Work to be completed:
For the data below, please report each line where the word "computer" is found.

Saved data entries:
- Opening Delimiter -

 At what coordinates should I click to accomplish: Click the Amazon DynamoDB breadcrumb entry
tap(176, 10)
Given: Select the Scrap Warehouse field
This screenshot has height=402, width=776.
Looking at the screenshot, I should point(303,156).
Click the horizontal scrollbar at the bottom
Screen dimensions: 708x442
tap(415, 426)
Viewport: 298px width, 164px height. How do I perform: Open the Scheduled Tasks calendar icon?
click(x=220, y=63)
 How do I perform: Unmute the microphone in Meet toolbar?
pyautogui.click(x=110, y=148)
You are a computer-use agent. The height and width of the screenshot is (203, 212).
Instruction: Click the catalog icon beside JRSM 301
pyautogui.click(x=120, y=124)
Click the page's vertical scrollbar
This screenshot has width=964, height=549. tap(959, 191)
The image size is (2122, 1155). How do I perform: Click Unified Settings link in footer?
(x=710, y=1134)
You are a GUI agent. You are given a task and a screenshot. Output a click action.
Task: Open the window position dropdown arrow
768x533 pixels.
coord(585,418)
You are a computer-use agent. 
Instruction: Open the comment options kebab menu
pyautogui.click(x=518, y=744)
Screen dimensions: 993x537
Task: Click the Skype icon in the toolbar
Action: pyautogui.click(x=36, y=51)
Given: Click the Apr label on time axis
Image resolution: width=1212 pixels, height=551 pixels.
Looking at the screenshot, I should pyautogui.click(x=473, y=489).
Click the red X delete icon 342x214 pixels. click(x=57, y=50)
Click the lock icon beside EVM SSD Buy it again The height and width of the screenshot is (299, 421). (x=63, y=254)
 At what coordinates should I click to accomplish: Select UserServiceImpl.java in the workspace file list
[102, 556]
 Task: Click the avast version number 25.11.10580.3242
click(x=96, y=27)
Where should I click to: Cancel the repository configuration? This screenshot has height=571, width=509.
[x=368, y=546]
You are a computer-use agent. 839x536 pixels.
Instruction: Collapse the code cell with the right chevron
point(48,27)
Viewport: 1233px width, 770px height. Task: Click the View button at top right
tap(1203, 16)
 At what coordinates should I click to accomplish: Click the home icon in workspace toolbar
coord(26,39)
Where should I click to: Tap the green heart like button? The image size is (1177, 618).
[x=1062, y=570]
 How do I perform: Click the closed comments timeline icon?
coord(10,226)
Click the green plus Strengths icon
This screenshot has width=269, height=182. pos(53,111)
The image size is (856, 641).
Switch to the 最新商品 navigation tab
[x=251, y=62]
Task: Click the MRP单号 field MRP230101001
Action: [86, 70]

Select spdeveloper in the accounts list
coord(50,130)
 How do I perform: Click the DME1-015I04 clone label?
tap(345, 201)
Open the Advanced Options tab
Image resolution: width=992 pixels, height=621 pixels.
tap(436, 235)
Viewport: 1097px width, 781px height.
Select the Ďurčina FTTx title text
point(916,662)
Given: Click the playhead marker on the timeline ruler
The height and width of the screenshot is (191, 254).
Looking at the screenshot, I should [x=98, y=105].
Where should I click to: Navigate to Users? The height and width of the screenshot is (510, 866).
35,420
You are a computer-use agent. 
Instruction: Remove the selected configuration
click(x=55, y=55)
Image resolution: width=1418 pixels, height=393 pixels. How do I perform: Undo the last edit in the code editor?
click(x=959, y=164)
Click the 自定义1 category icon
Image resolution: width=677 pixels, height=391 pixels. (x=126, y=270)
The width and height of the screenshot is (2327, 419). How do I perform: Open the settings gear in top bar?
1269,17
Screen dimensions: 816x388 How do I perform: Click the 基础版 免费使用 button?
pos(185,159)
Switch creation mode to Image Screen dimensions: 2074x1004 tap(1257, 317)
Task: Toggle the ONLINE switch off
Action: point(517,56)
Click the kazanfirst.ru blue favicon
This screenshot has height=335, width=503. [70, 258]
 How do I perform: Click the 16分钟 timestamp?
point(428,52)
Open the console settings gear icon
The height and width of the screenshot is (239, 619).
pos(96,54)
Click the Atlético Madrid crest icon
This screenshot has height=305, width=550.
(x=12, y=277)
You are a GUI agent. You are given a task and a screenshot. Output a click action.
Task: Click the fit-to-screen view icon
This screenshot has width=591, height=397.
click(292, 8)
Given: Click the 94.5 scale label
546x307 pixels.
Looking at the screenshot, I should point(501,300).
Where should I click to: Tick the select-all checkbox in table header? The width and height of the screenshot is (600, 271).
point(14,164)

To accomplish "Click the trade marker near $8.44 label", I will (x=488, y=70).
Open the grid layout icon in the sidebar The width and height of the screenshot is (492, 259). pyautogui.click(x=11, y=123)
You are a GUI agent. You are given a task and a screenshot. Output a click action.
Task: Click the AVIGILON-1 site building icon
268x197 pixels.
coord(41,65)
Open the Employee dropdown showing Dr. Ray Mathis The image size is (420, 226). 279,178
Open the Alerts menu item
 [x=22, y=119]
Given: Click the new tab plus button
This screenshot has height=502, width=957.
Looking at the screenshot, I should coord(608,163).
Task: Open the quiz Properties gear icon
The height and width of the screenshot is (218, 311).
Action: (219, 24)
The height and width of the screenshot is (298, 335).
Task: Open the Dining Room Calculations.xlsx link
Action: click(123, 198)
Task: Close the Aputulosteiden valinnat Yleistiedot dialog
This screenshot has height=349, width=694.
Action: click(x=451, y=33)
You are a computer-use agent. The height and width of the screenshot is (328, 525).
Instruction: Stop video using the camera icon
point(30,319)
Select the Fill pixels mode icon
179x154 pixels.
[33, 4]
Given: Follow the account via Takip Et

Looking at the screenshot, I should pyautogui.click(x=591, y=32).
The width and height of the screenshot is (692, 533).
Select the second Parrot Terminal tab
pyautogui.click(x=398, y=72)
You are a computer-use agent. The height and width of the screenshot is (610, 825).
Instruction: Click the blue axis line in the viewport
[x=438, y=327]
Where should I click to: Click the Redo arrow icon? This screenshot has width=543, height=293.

- Closing Delimiter -

Problem solution:
You are a computer-use agent. The height and width of the screenshot is (203, 212).
You are a computer-use agent. 
You are a computer-use agent. 839x536 pixels.
You are a computer-use agent. 
You are a computer-use agent. The height and width of the screenshot is (328, 525).
You are a computer-use agent. The height and width of the screenshot is (610, 825).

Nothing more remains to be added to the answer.